== Data records ==
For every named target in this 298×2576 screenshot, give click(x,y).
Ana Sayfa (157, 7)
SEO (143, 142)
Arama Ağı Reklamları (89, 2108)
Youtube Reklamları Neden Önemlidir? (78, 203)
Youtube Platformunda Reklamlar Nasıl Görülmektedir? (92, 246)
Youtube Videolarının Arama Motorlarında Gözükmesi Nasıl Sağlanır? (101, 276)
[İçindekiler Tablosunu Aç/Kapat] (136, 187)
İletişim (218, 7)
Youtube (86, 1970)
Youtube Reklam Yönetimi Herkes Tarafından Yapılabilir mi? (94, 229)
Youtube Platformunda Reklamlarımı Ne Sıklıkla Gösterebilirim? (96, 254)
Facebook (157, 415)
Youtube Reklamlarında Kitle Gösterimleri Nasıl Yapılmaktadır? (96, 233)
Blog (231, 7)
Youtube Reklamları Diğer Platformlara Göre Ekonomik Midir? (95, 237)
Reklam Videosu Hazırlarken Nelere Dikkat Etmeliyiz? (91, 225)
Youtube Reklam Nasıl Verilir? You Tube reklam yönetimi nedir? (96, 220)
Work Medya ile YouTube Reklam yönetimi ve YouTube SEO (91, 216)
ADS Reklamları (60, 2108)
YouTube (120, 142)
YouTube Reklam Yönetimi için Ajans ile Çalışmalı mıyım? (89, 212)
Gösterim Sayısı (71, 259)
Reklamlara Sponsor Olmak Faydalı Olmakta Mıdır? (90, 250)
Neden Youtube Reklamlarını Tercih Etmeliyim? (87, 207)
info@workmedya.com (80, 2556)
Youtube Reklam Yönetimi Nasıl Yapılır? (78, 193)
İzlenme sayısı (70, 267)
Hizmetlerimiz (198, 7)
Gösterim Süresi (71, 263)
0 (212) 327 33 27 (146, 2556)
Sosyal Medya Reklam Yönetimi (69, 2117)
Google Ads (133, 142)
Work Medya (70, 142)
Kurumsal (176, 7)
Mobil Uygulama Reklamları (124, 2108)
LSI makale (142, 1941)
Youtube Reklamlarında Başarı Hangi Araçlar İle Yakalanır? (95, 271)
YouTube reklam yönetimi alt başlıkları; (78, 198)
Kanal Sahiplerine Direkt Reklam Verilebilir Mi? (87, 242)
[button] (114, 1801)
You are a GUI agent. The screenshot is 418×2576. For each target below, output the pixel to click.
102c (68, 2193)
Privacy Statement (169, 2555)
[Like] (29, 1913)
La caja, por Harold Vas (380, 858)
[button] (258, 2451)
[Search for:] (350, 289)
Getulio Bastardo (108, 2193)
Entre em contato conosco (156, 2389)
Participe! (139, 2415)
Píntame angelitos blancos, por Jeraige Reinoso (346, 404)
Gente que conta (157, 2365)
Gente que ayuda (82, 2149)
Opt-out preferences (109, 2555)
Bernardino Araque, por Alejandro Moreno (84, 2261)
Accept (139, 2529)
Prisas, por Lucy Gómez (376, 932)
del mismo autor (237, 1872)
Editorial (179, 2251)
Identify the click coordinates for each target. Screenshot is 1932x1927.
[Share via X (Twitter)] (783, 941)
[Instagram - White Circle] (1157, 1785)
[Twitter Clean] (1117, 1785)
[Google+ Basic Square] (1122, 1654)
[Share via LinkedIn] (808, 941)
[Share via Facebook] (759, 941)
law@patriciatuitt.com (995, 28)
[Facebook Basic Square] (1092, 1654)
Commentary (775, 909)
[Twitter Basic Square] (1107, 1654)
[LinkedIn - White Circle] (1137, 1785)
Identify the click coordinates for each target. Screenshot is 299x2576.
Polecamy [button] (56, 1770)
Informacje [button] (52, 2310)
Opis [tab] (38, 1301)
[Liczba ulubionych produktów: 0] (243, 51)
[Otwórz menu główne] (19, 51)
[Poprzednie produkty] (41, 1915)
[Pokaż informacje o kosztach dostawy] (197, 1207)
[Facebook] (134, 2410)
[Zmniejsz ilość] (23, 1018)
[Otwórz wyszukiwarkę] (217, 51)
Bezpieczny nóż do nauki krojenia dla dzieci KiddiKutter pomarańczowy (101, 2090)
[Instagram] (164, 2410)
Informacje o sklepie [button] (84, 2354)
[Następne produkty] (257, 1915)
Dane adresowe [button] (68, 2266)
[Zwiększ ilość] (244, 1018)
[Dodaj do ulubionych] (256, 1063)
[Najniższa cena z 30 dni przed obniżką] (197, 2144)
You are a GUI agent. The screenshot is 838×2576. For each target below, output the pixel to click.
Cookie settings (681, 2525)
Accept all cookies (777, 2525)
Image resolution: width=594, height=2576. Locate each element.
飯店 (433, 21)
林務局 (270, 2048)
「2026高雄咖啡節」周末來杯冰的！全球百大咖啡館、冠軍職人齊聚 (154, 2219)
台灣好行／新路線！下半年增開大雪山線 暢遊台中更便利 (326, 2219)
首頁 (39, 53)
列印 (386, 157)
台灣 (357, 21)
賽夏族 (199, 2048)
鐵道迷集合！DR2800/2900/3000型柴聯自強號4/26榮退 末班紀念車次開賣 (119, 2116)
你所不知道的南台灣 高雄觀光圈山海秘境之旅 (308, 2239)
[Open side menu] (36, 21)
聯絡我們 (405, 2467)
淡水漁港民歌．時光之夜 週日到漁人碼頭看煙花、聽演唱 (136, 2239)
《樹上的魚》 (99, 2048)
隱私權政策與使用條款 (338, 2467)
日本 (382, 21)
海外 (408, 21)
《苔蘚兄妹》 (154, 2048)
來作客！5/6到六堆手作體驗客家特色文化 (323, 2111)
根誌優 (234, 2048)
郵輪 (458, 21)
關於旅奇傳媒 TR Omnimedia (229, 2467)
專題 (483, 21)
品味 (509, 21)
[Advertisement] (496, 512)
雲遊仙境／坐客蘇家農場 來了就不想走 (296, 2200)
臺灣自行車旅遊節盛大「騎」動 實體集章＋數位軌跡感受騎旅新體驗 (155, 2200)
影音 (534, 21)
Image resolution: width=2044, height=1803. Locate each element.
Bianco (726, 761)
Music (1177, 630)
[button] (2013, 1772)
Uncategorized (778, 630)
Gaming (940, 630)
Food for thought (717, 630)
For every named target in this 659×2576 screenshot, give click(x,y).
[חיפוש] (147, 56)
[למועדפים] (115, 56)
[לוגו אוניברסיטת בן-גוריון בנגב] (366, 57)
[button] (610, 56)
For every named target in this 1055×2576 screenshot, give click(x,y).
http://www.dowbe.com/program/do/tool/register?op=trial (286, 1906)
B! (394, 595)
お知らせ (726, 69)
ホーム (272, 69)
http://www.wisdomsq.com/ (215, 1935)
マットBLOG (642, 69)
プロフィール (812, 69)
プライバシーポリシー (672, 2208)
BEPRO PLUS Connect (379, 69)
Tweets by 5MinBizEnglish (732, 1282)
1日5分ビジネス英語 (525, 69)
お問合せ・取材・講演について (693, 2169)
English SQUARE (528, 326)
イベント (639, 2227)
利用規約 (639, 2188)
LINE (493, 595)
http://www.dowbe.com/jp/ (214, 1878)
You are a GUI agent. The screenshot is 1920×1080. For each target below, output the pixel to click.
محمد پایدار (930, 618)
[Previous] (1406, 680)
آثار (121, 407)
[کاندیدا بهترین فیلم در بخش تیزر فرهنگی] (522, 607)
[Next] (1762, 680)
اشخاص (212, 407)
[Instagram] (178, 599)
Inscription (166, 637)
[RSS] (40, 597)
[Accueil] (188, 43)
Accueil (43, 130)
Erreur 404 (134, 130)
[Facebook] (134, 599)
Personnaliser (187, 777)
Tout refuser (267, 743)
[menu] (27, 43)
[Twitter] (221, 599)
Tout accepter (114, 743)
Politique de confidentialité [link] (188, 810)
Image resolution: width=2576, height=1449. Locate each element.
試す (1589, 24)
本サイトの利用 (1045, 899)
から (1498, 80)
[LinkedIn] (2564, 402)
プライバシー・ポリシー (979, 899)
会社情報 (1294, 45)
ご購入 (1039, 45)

== Your instructions ==
Please copy, exactly as written, every line in the listing above from the line with "Entre em contato conosco (156, 2389)" up to and including the line with "Editorial (179, 2251)".

== Exercise solution ==
Entre em contato conosco (156, 2389)
Participe! (139, 2415)
Píntame angelitos blancos, por Jeraige Reinoso (346, 404)
Gente que conta (157, 2365)
Gente que ayuda (82, 2149)
Opt-out preferences (109, 2555)
Bernardino Araque, por Alejandro Moreno (84, 2261)
Accept (139, 2529)
Prisas, por Lucy Gómez (376, 932)
del mismo autor (237, 1872)
Editorial (179, 2251)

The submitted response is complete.